→ **Your objective**
Copy the article on Myanmar's state media from "YANGON — On" to "ballroom in Yangon.", substituting "conference room" for "ballroom".

Whose News?

By Kyaw Phyo Tha 20 November 2014

YANGON — On a sunny late monsoon day in September, Myanmar’s Information Minister U Ye Htut was taking questions from local journalists and international media observers who packed the Chatrium Hotel’s ballroom in Yangon.

Many in the audience on the opening day of the two-day “3rd Conference on Media Development in Myanmar” expressed skepticism over the government’s plan, first canvassed in 2012, to transform state-owned daily newspapers into public service media. The state-owned Myanmar Radio and Television (MRTV) is also to be transformed into a public service broadcaster.

When one gentleman said that “there is no public service print media in other countries,” the former lieutenant colonel responded: “No, what you said is not true. They exist but are just not successful. But here in Myanmar, we are determined to make it a success.”

However, independent media representatives, including the country’s Interim Press Council, have raised concerns over the newspapers plan and have labeled it unnecessary. They see it as a way to keep the military regime-era propaganda papers afloat, and they seriously doubt the minister’s intentions.

After five decades of strict media censorship since Gen. Ne Win staged a military coup in 1962, Myanmar’s Ministry of Information (MOI) abolished pre-publication censorship of the press in 2012. A year later, the ministry also allowed the publishing of private daily newspapers, while it kept publishing its state-run dailies.

At present, there are three state-owned dailies: two in the Myanmar language—Kyemon (The Mirror) and Myanma Alinn—and one in English, The Global New Light of Myanmar. The English-language paper was relaunched as a joint venture with Myanmar firm Global Direct Link in October. All three papers are under the control of the MOI.

A Bad Legacy

In the past the papers made no disguise of their role as government mouthpieces, especially during the period of the former military dictatorship that ran the country for more than two decades after 1988. Until U Thein Sein took office in 2011, the papers were known for their uninhibited views on political matters. Sustained media salvos were launched against political dissidents and armed ethnic rebels who were portrayed as “destructive elements” that were trying to “disintegrate national solidarity and the Union.”

[Entries drawn from a collection]

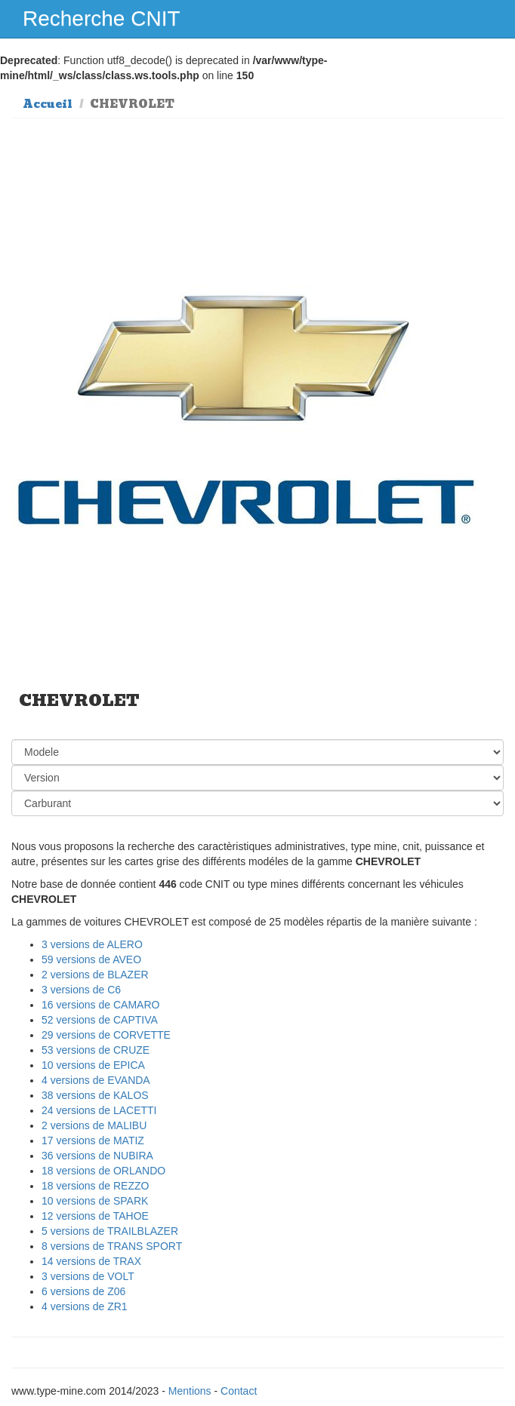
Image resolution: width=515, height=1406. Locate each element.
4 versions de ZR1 (85, 1306)
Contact (238, 1391)
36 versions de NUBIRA (97, 1156)
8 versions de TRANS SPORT (112, 1246)
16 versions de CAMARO (100, 1005)
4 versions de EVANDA (96, 1080)
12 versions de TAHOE (95, 1216)
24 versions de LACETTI (99, 1110)
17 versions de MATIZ (93, 1140)
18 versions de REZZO (95, 1186)
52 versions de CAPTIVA (100, 1020)
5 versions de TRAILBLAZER (110, 1231)
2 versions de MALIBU (94, 1125)
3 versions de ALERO (92, 944)
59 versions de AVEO (91, 959)
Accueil (47, 104)
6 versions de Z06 (83, 1291)
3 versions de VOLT (88, 1276)
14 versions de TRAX (91, 1261)
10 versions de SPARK (95, 1201)
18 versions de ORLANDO (103, 1171)
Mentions (189, 1391)
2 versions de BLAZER (95, 975)
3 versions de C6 (81, 990)
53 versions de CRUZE (96, 1050)
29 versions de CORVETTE (106, 1035)
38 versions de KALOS (95, 1095)
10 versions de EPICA (93, 1065)
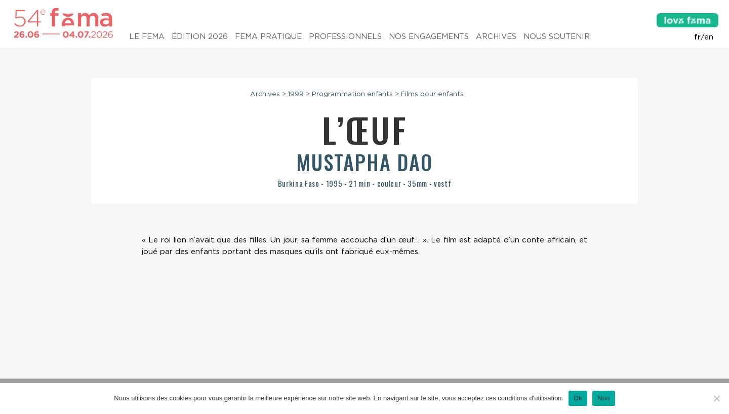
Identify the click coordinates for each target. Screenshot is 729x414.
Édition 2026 (200, 36)
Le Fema (147, 36)
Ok (578, 398)
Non (603, 398)
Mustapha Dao (364, 162)
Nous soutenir (556, 36)
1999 (296, 94)
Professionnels (345, 36)
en (708, 37)
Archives (496, 36)
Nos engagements (429, 36)
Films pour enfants (432, 94)
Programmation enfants (352, 94)
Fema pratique (268, 36)
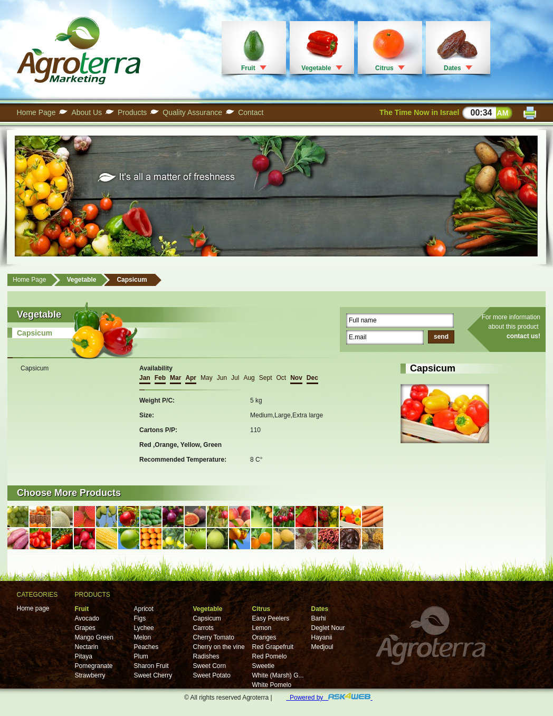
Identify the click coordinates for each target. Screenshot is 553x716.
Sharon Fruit (151, 666)
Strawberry (90, 675)
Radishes (206, 656)
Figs (140, 618)
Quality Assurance (192, 112)
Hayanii (321, 637)
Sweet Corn (209, 666)
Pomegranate (94, 666)
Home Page (36, 112)
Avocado (87, 618)
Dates (452, 68)
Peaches (146, 647)
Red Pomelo (269, 656)
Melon (142, 637)
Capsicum (132, 279)
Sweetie (263, 666)
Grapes (85, 628)
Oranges (264, 637)
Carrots (203, 628)
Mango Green (94, 637)
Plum (141, 656)
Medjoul (322, 647)
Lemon (262, 628)
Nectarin (87, 647)
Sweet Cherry (153, 675)
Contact (250, 112)
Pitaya (83, 656)
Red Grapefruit (273, 647)
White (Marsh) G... (278, 675)
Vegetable (316, 68)
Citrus (384, 68)
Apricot (144, 609)
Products (132, 112)
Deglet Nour (328, 628)
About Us (86, 112)
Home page (33, 608)
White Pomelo (272, 685)
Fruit (248, 68)
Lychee (144, 628)
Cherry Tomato (213, 637)
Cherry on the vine (219, 647)
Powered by (329, 697)
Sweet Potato (212, 675)
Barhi (318, 618)
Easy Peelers (271, 618)
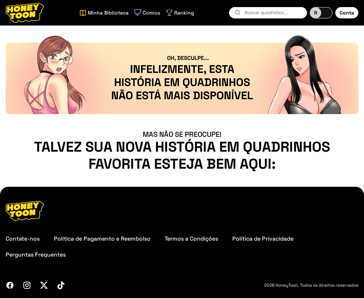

→ **Output of the exercise**
YANGON — On a sunny late monsoon day in September, Myanmar’s Information Minister U Ye Htut was taking questions from local journalists and international media observers who packed the Chatrium Hotel’s conference room in Yangon.